> _GIVEN EXERCISE_:
Render the listing below as a numbered list, omitting any blank lines.
******
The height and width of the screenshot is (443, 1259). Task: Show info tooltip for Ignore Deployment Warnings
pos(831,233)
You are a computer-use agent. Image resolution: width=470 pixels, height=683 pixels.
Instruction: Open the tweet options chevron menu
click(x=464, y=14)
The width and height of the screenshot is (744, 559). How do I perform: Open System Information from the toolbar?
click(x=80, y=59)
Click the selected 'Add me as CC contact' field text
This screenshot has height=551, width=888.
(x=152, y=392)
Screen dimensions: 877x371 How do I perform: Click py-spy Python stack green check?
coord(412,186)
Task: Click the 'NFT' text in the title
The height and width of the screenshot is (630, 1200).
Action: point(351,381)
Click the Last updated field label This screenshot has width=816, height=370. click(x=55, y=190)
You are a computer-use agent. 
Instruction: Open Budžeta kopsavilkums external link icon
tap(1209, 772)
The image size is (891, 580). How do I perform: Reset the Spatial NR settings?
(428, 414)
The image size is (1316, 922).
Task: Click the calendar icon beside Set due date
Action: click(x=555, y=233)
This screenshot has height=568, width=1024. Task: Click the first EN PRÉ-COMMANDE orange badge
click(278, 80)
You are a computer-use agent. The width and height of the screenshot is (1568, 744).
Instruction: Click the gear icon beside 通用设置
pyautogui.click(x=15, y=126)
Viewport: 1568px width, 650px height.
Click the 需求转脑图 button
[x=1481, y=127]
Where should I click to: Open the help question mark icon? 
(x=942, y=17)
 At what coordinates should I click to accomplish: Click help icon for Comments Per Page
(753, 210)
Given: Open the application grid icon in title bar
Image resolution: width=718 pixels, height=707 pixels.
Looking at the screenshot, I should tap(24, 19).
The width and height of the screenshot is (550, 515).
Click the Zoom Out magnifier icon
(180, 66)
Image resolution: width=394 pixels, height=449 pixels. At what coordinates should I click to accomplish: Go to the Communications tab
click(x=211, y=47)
******
> _COMPLETED TASK_:
1. The height and width of the screenshot is (443, 1259). Task: Show info tooltip for Ignore Deployment Warnings
2. pos(831,233)
3. You are a computer-use agent. Image resolution: width=470 pixels, height=683 pixels.
4. Instruction: Open the tweet options chevron menu
5. click(x=464, y=14)
6. The width and height of the screenshot is (744, 559). How do I perform: Open System Information from the toolbar?
7. click(x=80, y=59)
8. Click the selected 'Add me as CC contact' field text
9. This screenshot has height=551, width=888.
10. (x=152, y=392)
11. Screen dimensions: 877x371 How do I perform: Click py-spy Python stack green check?
12. coord(412,186)
13. Task: Click the 'NFT' text in the title
14. The height and width of the screenshot is (630, 1200).
15. Action: point(351,381)
16. Click the Last updated field label This screenshot has width=816, height=370. click(x=55, y=190)
17. You are a computer-use agent. 
18. Instruction: Open Budžeta kopsavilkums external link icon
19. tap(1209, 772)
20. The image size is (891, 580). How do I perform: Reset the Spatial NR settings?
21. (428, 414)
22. The image size is (1316, 922).
23. Task: Click the calendar icon beside Set due date
24. Action: click(x=555, y=233)
25. This screenshot has height=568, width=1024. Task: Click the first EN PRÉ-COMMANDE orange badge
26. click(278, 80)
27. You are a computer-use agent. The width and height of the screenshot is (1568, 744).
28. Instruction: Click the gear icon beside 通用设置
29. pyautogui.click(x=15, y=126)
30. Viewport: 1568px width, 650px height.
31. Click the 需求转脑图 button
32. [x=1481, y=127]
33. Where should I click to: Open the help question mark icon? 
34. (x=942, y=17)
35.  At what coordinates should I click to accomplish: Click help icon for Comments Per Page
36. (753, 210)
37. Given: Open the application grid icon in title bar
38. Image resolution: width=718 pixels, height=707 pixels.
39. Looking at the screenshot, I should tap(24, 19).
40. The width and height of the screenshot is (550, 515).
41. Click the Zoom Out magnifier icon
42. (180, 66)
43. Image resolution: width=394 pixels, height=449 pixels. At what coordinates should I click to accomplish: Go to the Communications tab
44. click(x=211, y=47)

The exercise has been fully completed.